After months of telling people that they and their families would die if they voted in person, Democrats are rethinking their vote-by-mail push.
Some are rationalizing the change by blaming Republican for scaring people about the postal service:
A Democratic Party operative said that Trump "has succeeded in making people scared and distrustful of the post office. There were large swaths of voters who already weren’t sure about the post office, so people need to understand they have other options."
But the real reason appears to be a growing realization among campaign professionals that Democratic voters are much more likely to have problems filling out the ballot correctly and have it rejected. That is especially true if they have not voted by mail before:
- In Florida, voters are twice as likely to have their absentee ballot rejected if they’ve never voted that way before, University of Florida political science professor Dan Smith told Axios.

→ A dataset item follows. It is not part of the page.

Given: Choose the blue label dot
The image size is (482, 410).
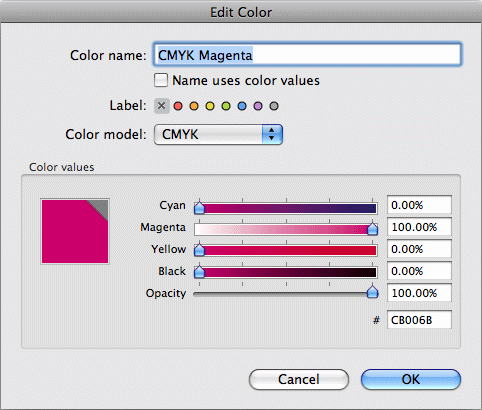Looking at the screenshot, I should point(242,106).
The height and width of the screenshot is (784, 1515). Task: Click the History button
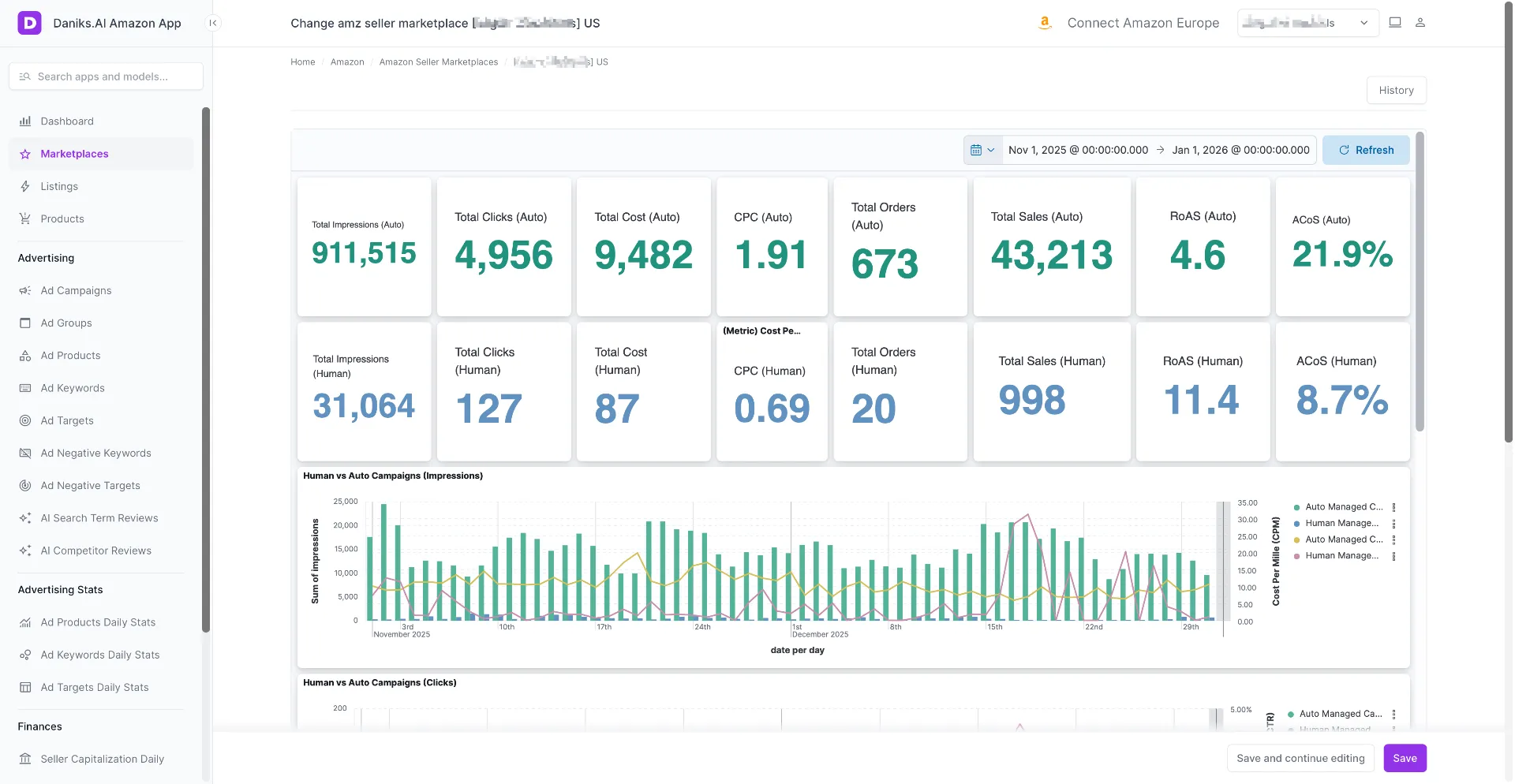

- In North Carolina, “Black voters’ ballots are being rejected at more than four times the rate of white voters,” per FiveThirtyEight. Overall, data shows new, younger, Black and Hispanic voters are more likely to have their ballots rejected.
In swing states such as Pennsylvania, greater use of vote-by-mail by Democrats in Philadelphia and Pittsburgh combined with the greater chance of invalid ballots could easily provide the margin of victory to Trump.
Are Democrats starting to panic about the vote-by-mail push that they created?